We asked real teens to talk about their experience with Wednesday’s school walkout.
Everly Mag asked our teen readers: Tell us about YOUR experience with National School Walkout Day.
Jenna, 14: “I chose to walk out for the 17 [who] can’t. I chose to walk out because the word should continue to be spread all throughout the world until there is a change. When there is a decrease in school shootings I know we will have done enough finally! #NeverAgain.”
Emily, 17: “For my personal experience, [our] small school walkout was very touching because we didn’t protest for gun control. We actually had the option to walk out (into the auditorium due to safety) and stand in silence for 17 minutes to remember the 17 [students]. A lot of students did not support the walkout because of the assumption of it being about gun control. But, the ones that did walk out were very respectful as we stood in an auditorium together in silence with no teacher.”
Angie, 14: “It was such an amazing day! A great day in which change was made! I loved participating in my high school’s walkout and look forward to having several more acts of change like [we had] today.”
Katherine, 15: “Instead of having a walkout, we had a sit-in, as we had nowhere to go. We ended up forming a prayer circle. After some [students] prayed, and we had a moment of silence, we spoke our minds. I personally made a speech. Then, we had an hour of remembrance later that day. I sent a letter, and came up with some ideas to make a change. The whole day we encouraged one another and talked about how we, as teenagers, could [create] a revolution.”

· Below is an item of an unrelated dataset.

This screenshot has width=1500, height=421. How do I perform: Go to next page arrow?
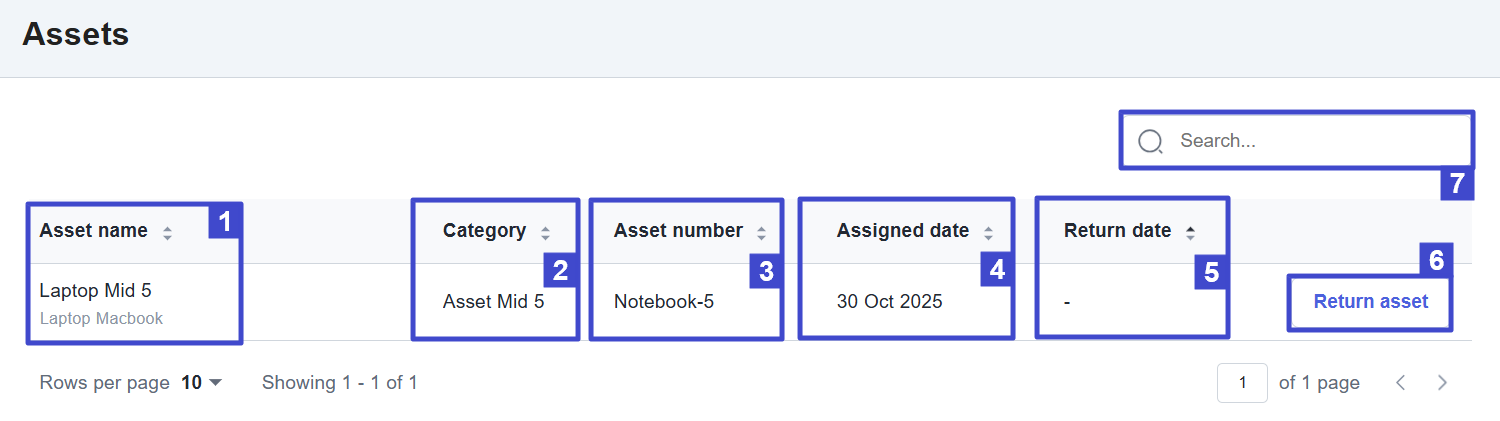[1442, 382]

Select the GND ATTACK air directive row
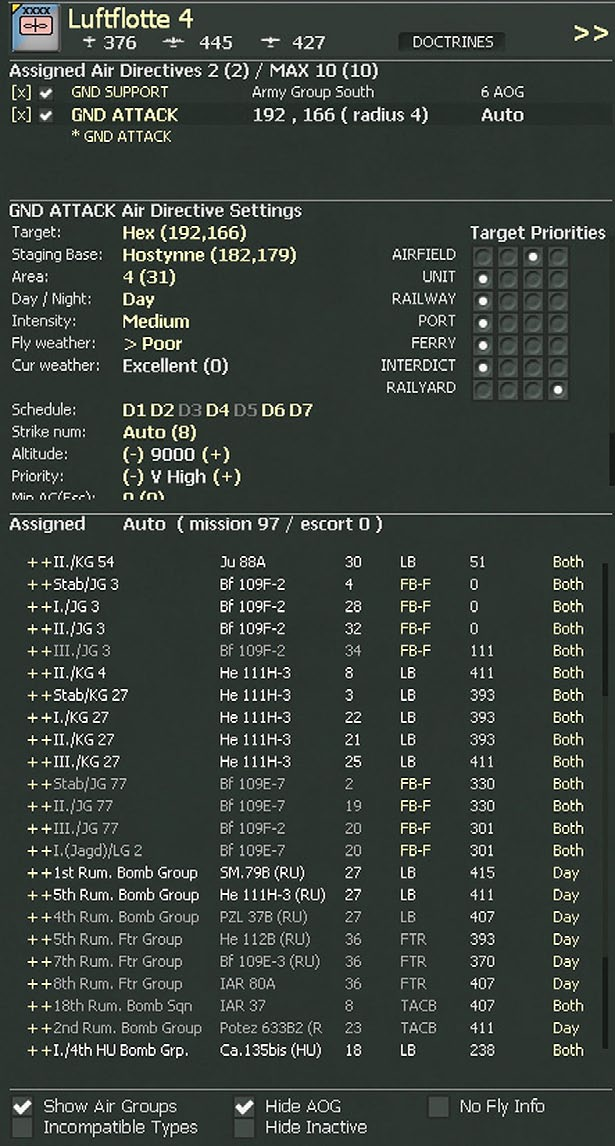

Elisabeth, 14: “My school (we only have 57 students) made a huge banner that said ‘Remember the Victims of the Parkland School Shooting’ and went out along the street next to our school. We held it up, stood silently, and waited for responses. Boy, we got a lot. Many of the cars that passed beeped at us, and the cars that were closest to us gave us a big thumbs-up or wave. Only two people screamed out of their cars in disapproval, but since it was a peaceful protest, we all simply continued standing tall and honoring the lives that were lost. This was the first protest I was part of and it feels so great knowing that we gained lots of attention. In this situation, the more attention, the better.”